If you are not blessed with the ability to read ROT13 files without computer assistance, you can use the following command to either encrypt or decrypt files with the ROT13 algorithm:[14]
[14] On some versions of UNIX, you will need to remove the "[ ]" symbols.
% tr "[a-z][A-Z]" "[n-z][a-m][N-Z][A-M]" < filename
Needless to say, do not use ROT13 as a means of protecting your files! The only real use for this "encryption" method is the one to which it is put on the Usenet: to keep someone who does not want to be exposed to material (such as the answer to a riddle, a movie spoiler in a review, or an offensive joke) from reading it inadvertently.
One of the most widely used encryption systems today is the Data Encryption Standard (DES), developed in the 1970s and patented by researchers at IBM. The DES was an outgrowth of another IBM cipher known as Lucifer. IBM made the DES available for public use, and the federal government issued Federal Information Processing Standard Publication (FIPS PUB) Number 46 in 1977 describing the system. Since that time, the DES has been periodically reviewed and reaffirmed (most recently in December 30, 1993), until 1998 as FIPS PUB 46-2. It has also been adopted as an American National Standard (X3.92-1981/R1987).
The DES performs a series of bit permutation, substitution, and recombination operations on blocks containing 64 bits of data and 56 bits of key (eight 7-bit characters). The 64 bits of input are permuted initially, and are then input to a function using static tables of permutations and substitutions (called S-boxes). The bits are permuted in combination with 48 bits of the key in each round. This process is iterated 16 times (rounds), each time with a different set of tables and different bits from the key. The algorithm then performs a final permutation, and 64 bits of output are provided. The algorithm is structured in such a way that changing any bit in the input has a major effect on almost all of the output bits. Indeed, the output of the DES function appears so unrelated to its input that the function is sometimes used as a random number generator.
Although there is no standard UNIX program that performs encryption using the DES, some vendors' versions of UNIX include a program called des which performs DES encryption. (This command may not be present in international versions of the operating system, as described in the next section.)
The DES was mandated as the encryption method to be used by all federal agencies in protecting sensitive but not classified information.[15] The DES is heavily used in many financial and communication exchanges. Many vendors make DES chips that can encode or decode information fast enough to be used in data-encrypting modems or network interfaces. Note that the DES is not (and has never been) certified as an encryption method that can be used with U.S. Department of Defense classified material.

- Directives
1) According to the encryption passage, which earlier IBM cipher did the DES grow out of?
2) Pick up the passage on ROT13 and DES encryption right after its final sentence and keep writing.

- Raw records
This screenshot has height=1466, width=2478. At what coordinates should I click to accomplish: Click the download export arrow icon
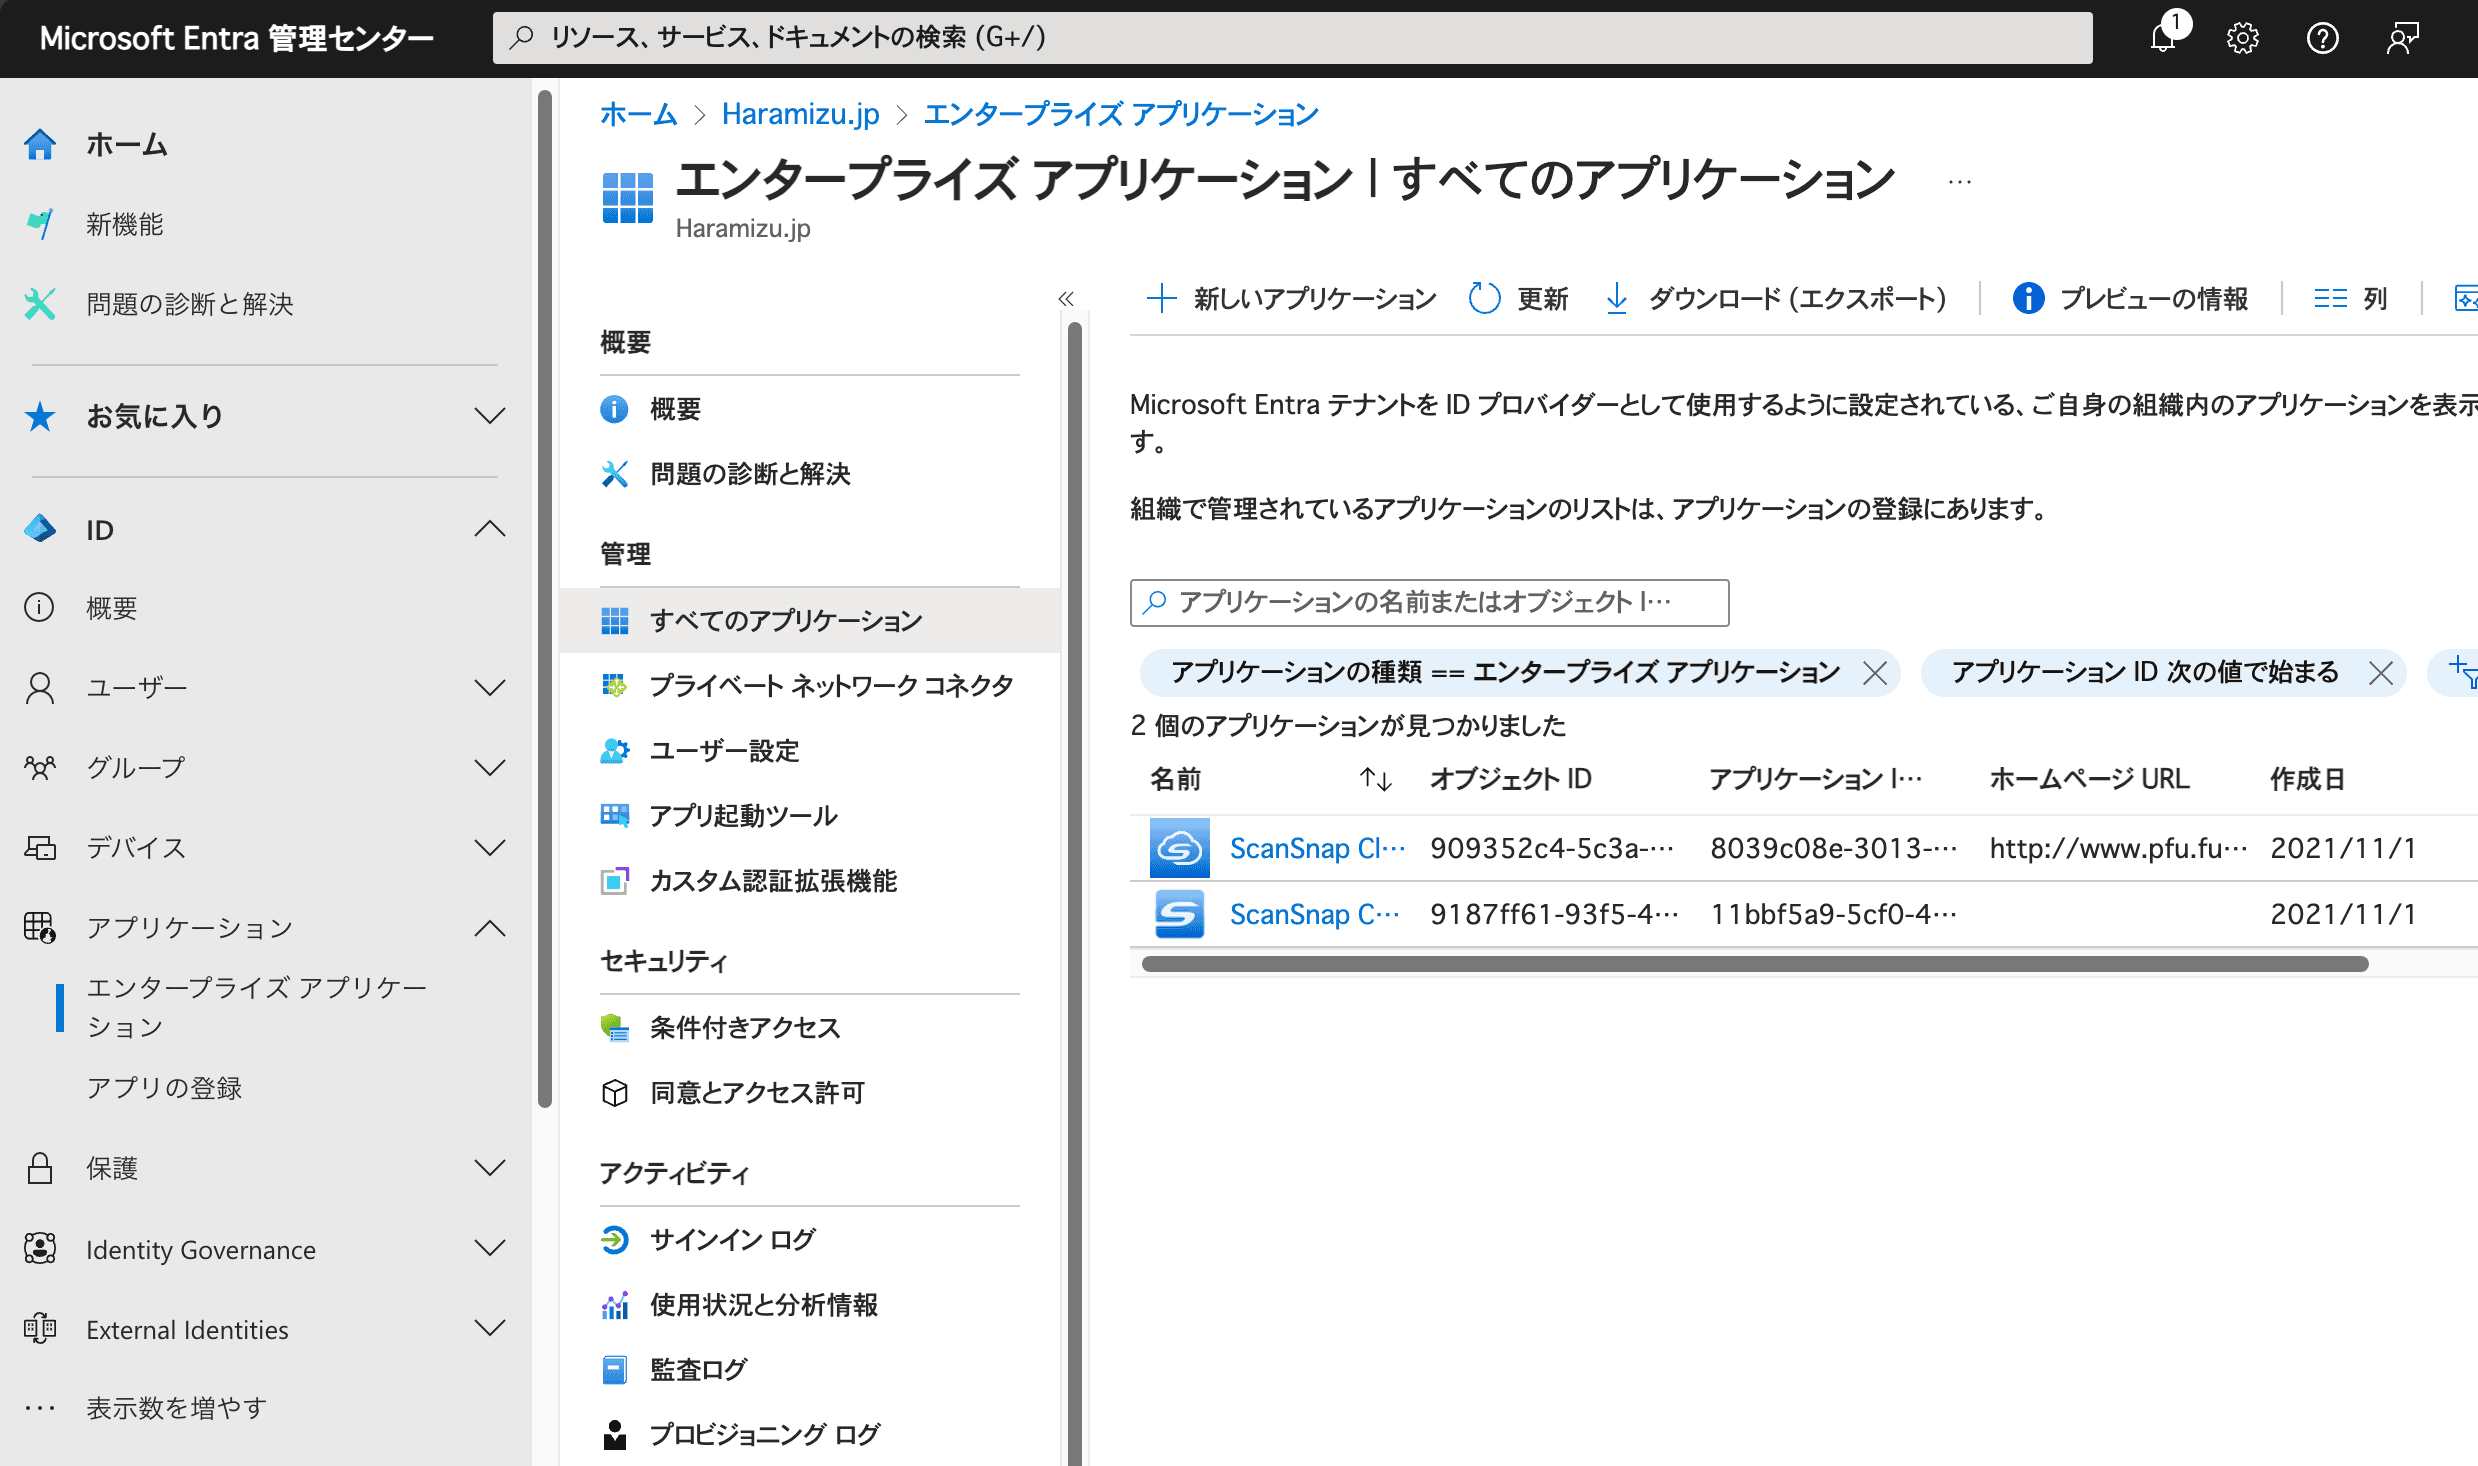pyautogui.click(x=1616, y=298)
* * *
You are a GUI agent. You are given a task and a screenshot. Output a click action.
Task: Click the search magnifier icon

- Outputs in order
1) Lucifer.

2)
[15] Other algorithms developed by the NSA are designed for use with classified information.
Export control rules restrict the export of hardware or software implementations of the DES, even though the algorithm has been widely published and implemented many times outside the United States. If you have the international version of UNIX, you may find that your system lacks a des command. If you find yourself in this position, don't worry; good implementations of the DES can be obtained via anonymous FTP from almost any archive service, including the Usenet comp.sources archives.
For more information about export of cryptography, see "Encryption and U.S. Law," later in this chapter.
FIPS PUB 81 explains how the DES algorithm can be used in four modes:
Electronic Code Book (ECB)
Cipher Block Chaining (CBC)
Cipher Feedback (CFB)
Output Feedback (OFB)
Each mode has particular advantages in some circumstances, such as when transmitting text over a noisy channel, or when it is necessary to decrypt only a portion of a file. The following provides a brief discussion of these four methods; consult FIPS PUB 81 or a good textbook on cryptography for details.
ECB Mode. In electronic code book (ECB) mode, each block of the input is encrypted using the same key, and the output is written as a block. This method performs simple encryption of a message, a block at a time. This method may not indicate when portions of a message have been inserted or removed. It works well with noisy transmission channels - alteration of a few bits will corrupt only a single 64-bit block.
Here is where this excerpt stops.